Me pregunto, siempre, cuánto del autor hay en su escritura. Me lo pregunto por curiosidad, por ese ánimo cotilla que me viene de vez en cuando y que me hace dirigir mis esfuerzos a querer entender de dónde vienen las palabras que acabo de leer. Con Sergi Bellver me sucedió, lo de pensar en lo que habrá del autor digo, sobre todo en su último relato, Islandia, mientras un metro traqueteaba y me llevaba a casa, en una especie de viaje como el del protagonista que tiene unas cartas que no ha leído nunca. Pero eso no es lo importante. Sólo es un mero mensaje que me apetecía transmitir. Porque de lo que os hablo, quizás con demasiada vehemencia, es de esas casualidades que te llevan a tener un libro entre las manos. Un libro que, además, se convierte en una especie de retrato dibujado con minuciosidad al ser humano. Paseaba por una librería, yo, que en cada uno de mis viajes a otra ciudad visito sus templos, y me topé con Agua dura. Sin saber por qué lo cogí y algo me impidió soltarlo. Quizás fuera el nombre del autor, al que ya había leído en alguna ocasión por las redes. Puede que por ese nombre, Agua dura, que encierra tanto en tan pocas palabras. Puede que simplemente fuera esa imagen que nos refleja. En cualquier caso, lo cogí, y lo leí. Y así sucede, tan simple como eso. Tiempo después, con estos relatos dando vueltas en mi cabeza todo el rato, encadeno palabras que se convierten en una reseña, puede que no al uso, puede que incluso demasiado emocional para un campo que se presupone de crítica de letrado, pero en cualquier caso, una reseña de lo grande que es encontrarse con joyas como esta que, tras largos y duros viajes, te reconcilia con la literatura y te hace creer que hay algo más, siempre, ahí donde no te habías planteado encontrar nada en absoluto.
Sergi Bellver escribe lento, lo hace pausado, con esa calma que quizá no se tiene, pero que impregna todas las palabras. Agua dura no se lee rápido, no se saborea como si tuviéramos un cronómetro a nuestra espalda. Se disfruta despacio, con cada palabra, con la sangre hirviendo dentro, o con el frío que quiebra en la piel. Se repasa con la contradicción de haber leído algo violento, pero a lo que no puedes dejar de mirar. Y también se vive, se existe a través de ellos, con una mezcla de sonrisa y humor, en una mezcla perfecta de dulzura dentro del acero, del metal que nos romperá por dentro.
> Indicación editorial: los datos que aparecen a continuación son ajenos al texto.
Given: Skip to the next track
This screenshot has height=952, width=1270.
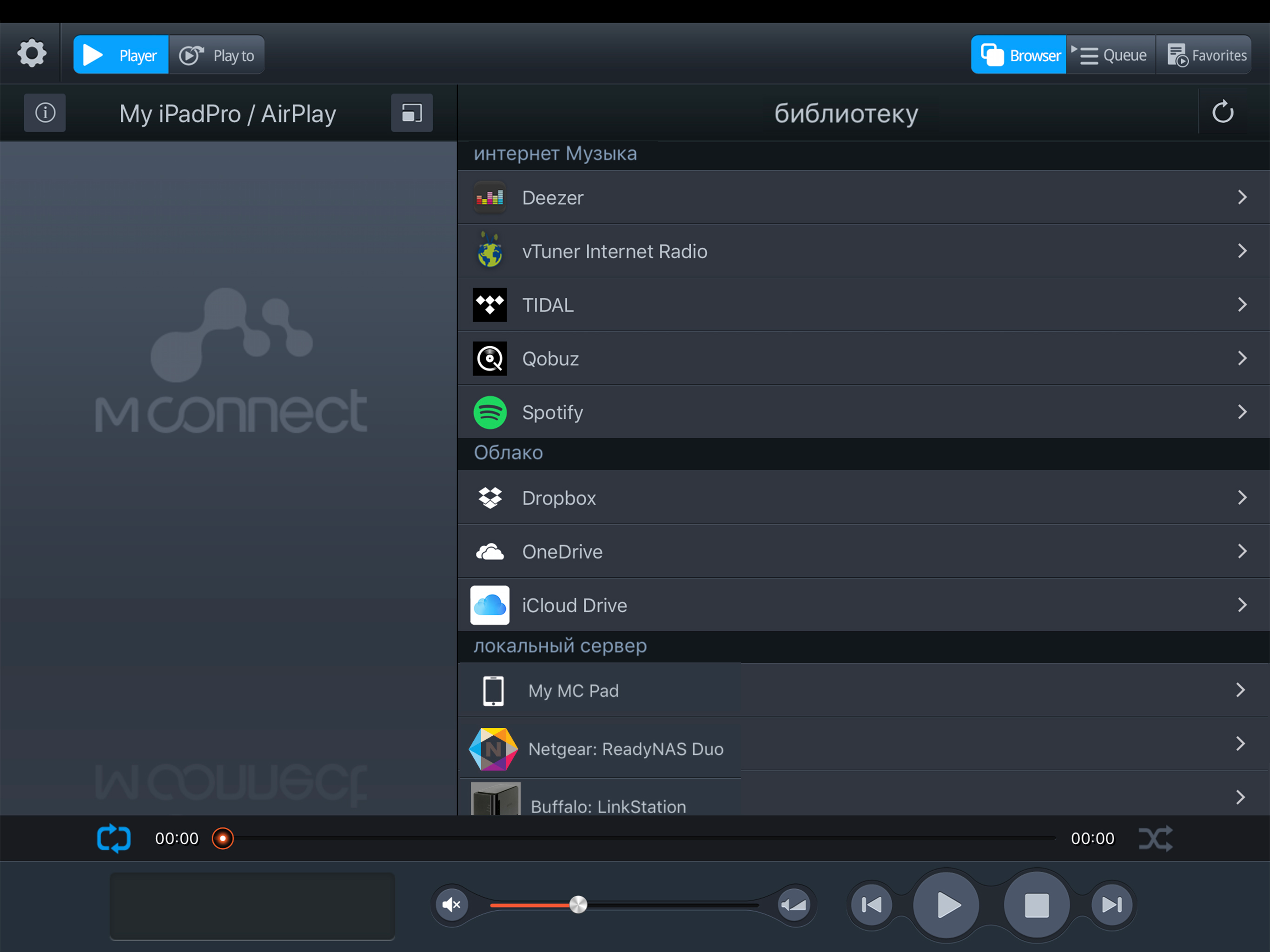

Hay vidas que hay que vivirlas. De la misma forma que hay libros que hay que leerlos. Es así, yo no puedo decir mucho más. Requiero mi tiempo. Para pensar, para examinar que lo leído es lo cierto, que lo narrado es lo verdadero, o quizás lo falso, pero en cualquier caso perfectamente construido. Es la pasión o la debacle más absoluta. De todas formas, es caer en doce mundos que, todos y cada uno, merece ser leído.